Das Unheil über den Einzelnen

Der zweite große Bereich der Unheilsaussagen Jesu betrifft den einzelnen Menschen. Er steht im Hintergrund von Mt 7,1f („Richtet nicht, damit ihr nicht gerichtet werdet …“), denn das kommende Gericht durch Gott ist die Motivation für das geforderte Verhalten. Eine große Schärfe gewinnt das Gerichtsmotiv in Q 17,34f: „Ich sage euch, zwei Männer werden auf dem Acker sein; einer wird mitgenommen und einer wird zurückgelassen. Zwei Frauen werden an einer Mühle mahlen, eine wird mitgenommen und eine wird zurückgelassen.“ Jesu Aussagen sind apodiktisch und provozierend, das Unheilsgericht ist unberechenbar, jeden kann es treffen und es gibt keine Begründung für den doppelten Gerichtsausgang: Die einen werden gerettet, die anderen verworfen.
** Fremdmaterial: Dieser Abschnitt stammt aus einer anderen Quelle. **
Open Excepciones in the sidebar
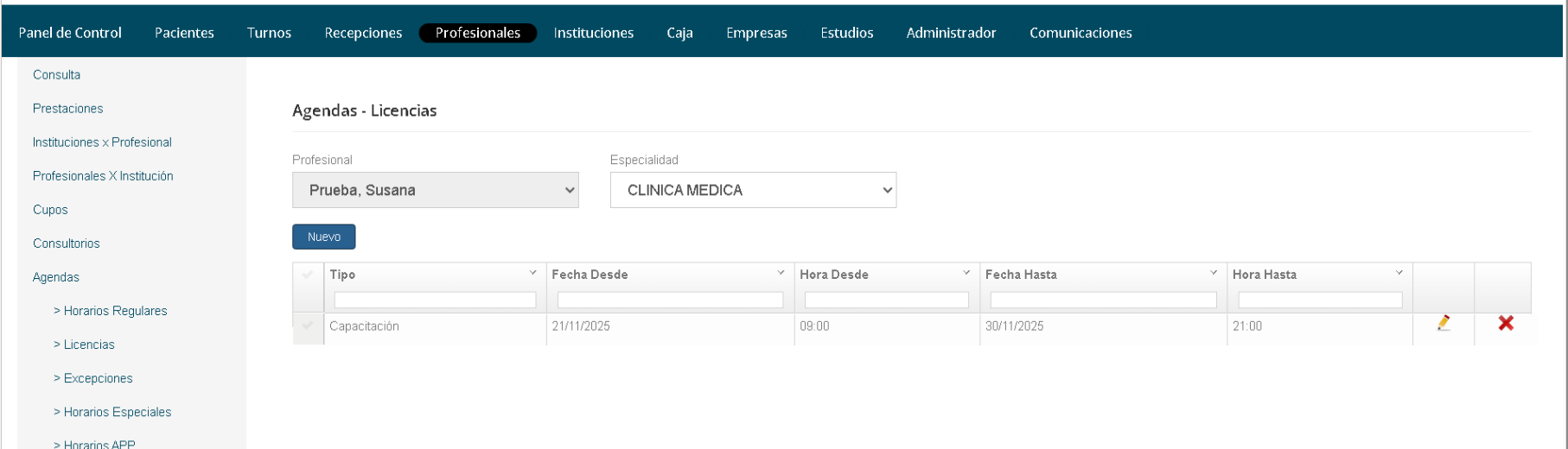 tap(98, 378)
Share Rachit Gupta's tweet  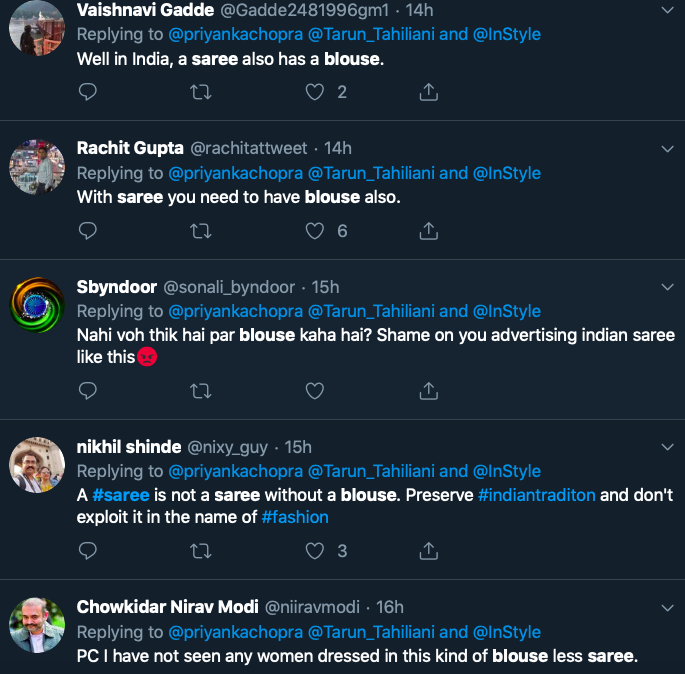(428, 231)
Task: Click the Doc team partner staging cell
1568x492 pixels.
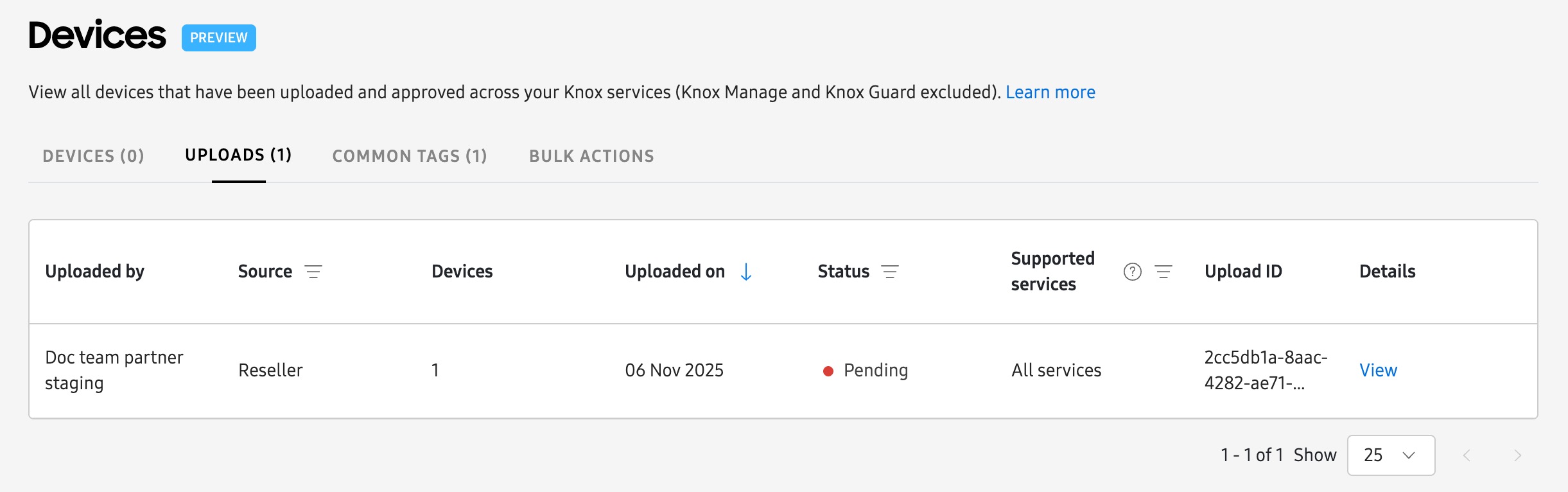Action: tap(114, 370)
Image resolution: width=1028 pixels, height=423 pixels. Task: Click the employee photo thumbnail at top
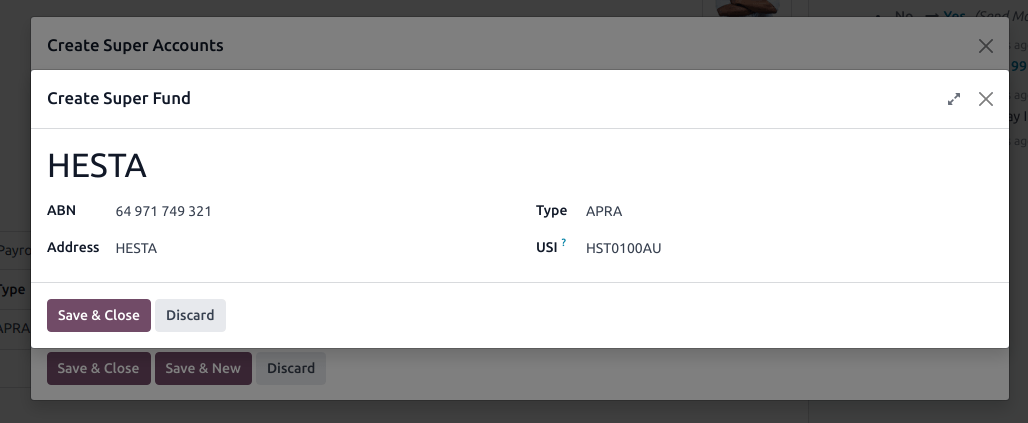tap(748, 8)
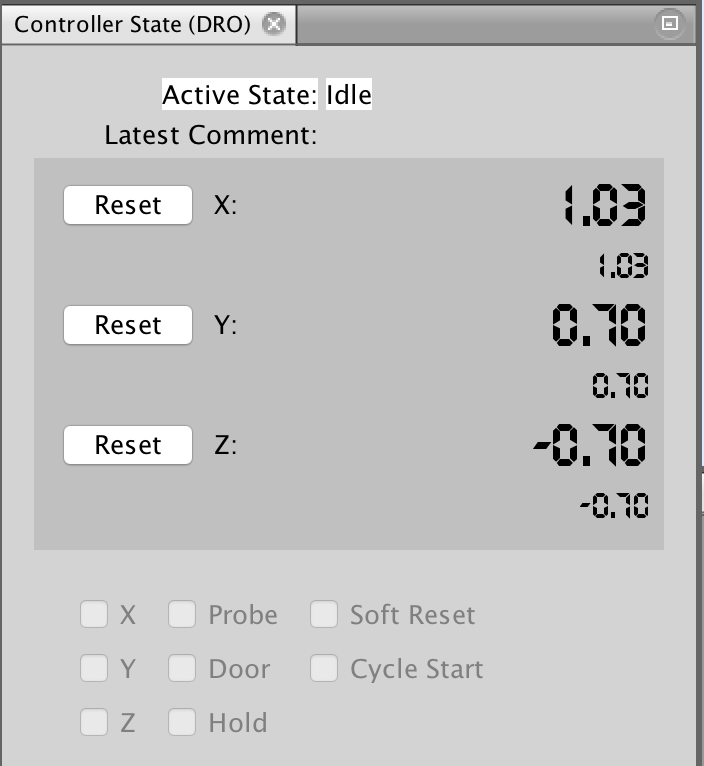
Task: Maximize the DRO panel window icon
Action: tap(669, 22)
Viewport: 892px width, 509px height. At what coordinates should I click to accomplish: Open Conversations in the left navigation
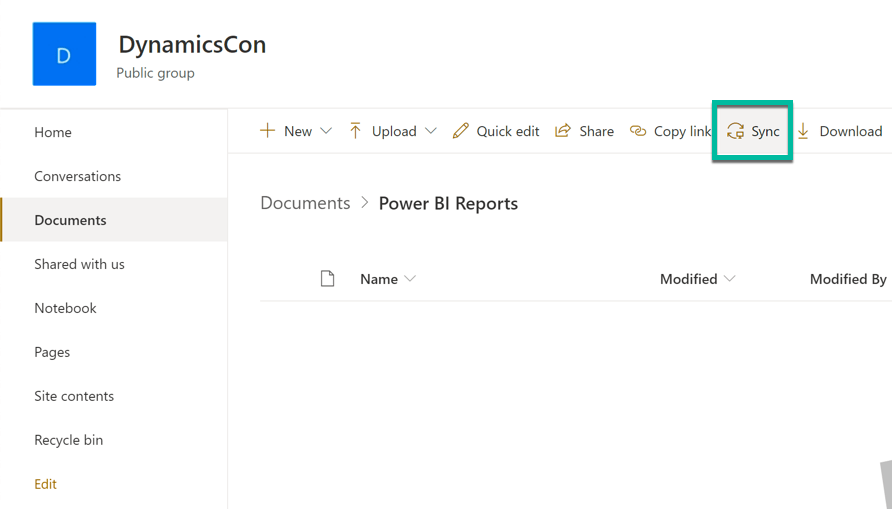(77, 176)
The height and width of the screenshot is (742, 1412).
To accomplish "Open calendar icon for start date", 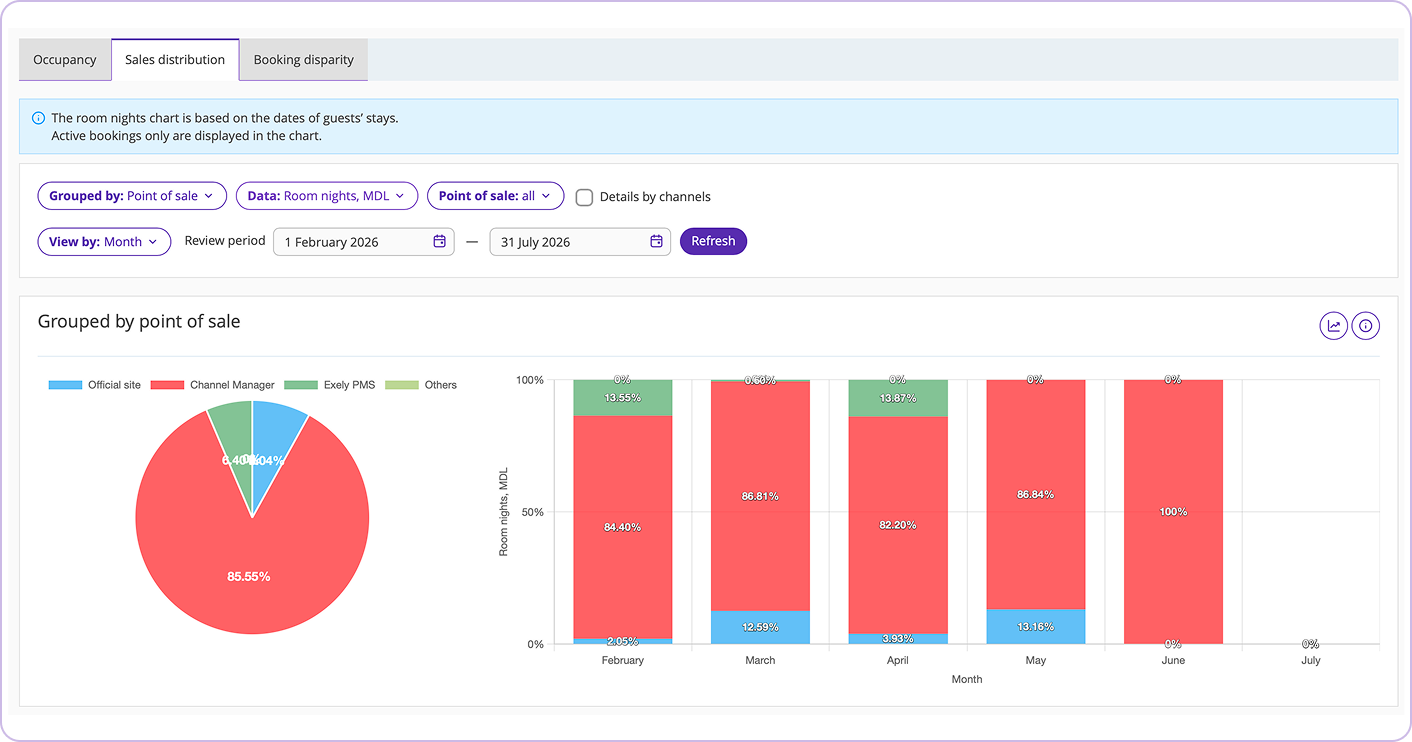I will (x=439, y=242).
Die überraschende Gefährlichkeit des Unheils ist auch Thema der Parabel vom reichen Kornbauern (Lk 12,16–20)214. Der Bauer handelt aus seiner Perspektive vernünftig („Ich werde meine Scheunen abreißen und größere bauen und dort all mein Getreide und meine Früchte sammeln. Dann will ich zu meiner Seele sagen: Seele, du hast viele Güter lagern auf viele Jahre. Ruhe dich aus, iss, trink, sei fröhlich!“), jedoch vergisst er bei seinen Selbstreflexionen Gott! Gott fordert im Schlusswort („Du Narr, diese Nacht wird man dein Leben von dir fordern! Was du jedoch bereitet hast, wem wird es gehören?“) genau diese Relation ein – zum Gericht des Mannes; Gottvergessenheit führt zum Lebensverlust.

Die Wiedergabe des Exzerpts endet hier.